Less than a year since his last visit to the beautiful Italian region, Prince Albert II of Monaco has headed back to Calabria on a mission to tour the newest members of the Grimaldi Historic Sites network.
The Prince of Monaco regularly makes trips to the places historically linked to his family as a way of strengthening the cultural and community ties between the more than 125 towns and villages across France and Italy that were once connected to the Grimaldis.
Prince Albert departed on one such trip from 3rd to 4th October, heading south to Calabria on a visit to three places that have now been welcomed into the fold of the Grimaldi Historic Sites network.

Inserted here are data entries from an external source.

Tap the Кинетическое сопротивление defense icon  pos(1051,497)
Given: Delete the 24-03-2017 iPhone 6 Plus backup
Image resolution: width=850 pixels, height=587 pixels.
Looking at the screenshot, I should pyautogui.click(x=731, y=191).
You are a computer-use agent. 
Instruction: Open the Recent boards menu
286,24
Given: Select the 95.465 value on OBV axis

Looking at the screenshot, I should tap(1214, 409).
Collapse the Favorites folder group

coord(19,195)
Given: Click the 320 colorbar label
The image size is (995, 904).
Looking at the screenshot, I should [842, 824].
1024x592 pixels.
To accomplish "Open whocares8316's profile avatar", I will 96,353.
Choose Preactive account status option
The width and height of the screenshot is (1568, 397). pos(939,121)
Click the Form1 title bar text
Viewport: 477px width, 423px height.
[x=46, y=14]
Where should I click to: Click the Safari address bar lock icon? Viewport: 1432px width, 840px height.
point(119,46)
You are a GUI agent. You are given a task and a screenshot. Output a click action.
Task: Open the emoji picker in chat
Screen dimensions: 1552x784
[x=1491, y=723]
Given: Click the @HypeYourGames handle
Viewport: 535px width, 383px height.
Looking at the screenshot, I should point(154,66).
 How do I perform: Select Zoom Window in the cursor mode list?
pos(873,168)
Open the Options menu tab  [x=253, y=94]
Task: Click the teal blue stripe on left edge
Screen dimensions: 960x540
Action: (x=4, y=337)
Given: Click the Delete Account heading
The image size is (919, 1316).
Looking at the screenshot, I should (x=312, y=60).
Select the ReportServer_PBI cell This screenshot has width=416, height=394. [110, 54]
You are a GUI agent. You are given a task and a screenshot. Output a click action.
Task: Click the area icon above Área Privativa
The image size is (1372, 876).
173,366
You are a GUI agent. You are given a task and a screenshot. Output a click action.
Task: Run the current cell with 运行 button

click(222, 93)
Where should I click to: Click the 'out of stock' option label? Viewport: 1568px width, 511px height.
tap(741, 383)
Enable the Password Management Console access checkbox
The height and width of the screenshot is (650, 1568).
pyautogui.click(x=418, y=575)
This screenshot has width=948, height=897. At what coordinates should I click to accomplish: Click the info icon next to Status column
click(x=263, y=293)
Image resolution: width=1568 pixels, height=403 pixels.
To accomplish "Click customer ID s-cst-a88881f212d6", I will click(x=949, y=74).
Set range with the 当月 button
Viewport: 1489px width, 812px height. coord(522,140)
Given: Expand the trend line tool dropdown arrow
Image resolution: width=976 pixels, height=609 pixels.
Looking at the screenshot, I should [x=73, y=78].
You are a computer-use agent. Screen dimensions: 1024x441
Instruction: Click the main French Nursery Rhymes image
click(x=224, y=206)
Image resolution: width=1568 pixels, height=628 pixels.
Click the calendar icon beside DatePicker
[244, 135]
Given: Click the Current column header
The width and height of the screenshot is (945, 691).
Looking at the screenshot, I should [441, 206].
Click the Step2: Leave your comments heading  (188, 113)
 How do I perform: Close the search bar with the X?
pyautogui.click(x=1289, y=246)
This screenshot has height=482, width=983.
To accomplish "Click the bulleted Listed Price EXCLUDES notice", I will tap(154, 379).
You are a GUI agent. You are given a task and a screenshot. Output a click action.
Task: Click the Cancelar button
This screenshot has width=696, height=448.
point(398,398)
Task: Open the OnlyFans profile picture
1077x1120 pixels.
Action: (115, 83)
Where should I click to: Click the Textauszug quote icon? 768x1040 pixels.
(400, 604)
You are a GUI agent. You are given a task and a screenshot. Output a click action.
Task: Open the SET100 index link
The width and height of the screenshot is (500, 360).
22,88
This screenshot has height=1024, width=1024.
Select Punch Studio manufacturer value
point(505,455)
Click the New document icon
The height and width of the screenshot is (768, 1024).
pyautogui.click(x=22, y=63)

Taurianova, Terranova Sappo Minulio and Seminara
On the first day of his trip, he visited Taurianova, a place ruled over by Grimaldis in the 15th century. There he met the mayor, Rocco Biasi, and together they unveiled the sign designating the town as part of the network.
Also on the agenda in Taurianova was a tour of Palazzo Contestabile, ahead of a dinner with Biasi and the mayors of the other two destinations on his list – Terranova Sappo Minulio and Seminara – as well as the three former Grimaldi strongholds of Gerace, Cittanova and Molochio, which were visited by the sovereign on a similar endeavour last year.
On 4th October, Prince Albert moved on to Terranova Sappo Minulio, where he met with Mayor Ettore Tigani and unveiled the sign making the village a Grimaldi Historic Site. The Prince was treated to a violin and piano concert at the Palazzo della Storia, dell’Arte e della Cultura and took a trip to the local church, the Maria Santissima Assunta.
He moved onto Seminara in the afternoon, which was a Grimaldi-led town in the 16th century. Giovanni Piccolo, the mayor, joined the Prince as he unveiled the Grimaldi Historic Site sign at the town’s entrance and inaugurated a plaque that was placed at the town hall to celebrate his trip. Piccolo also made Prince Albert an honorary citizen.
The Basilica Santuario Maria Santissima dei Poveri was the Monegasque Prince’s next stop, a church destroyed by an earthquake in 1908 and rebuilt in 1922. His day ended with a stop at the Calabria Ceramics Museum, “which traces the centuries-old history of this ancient tradition and craftsmanship which has made this village world famous”.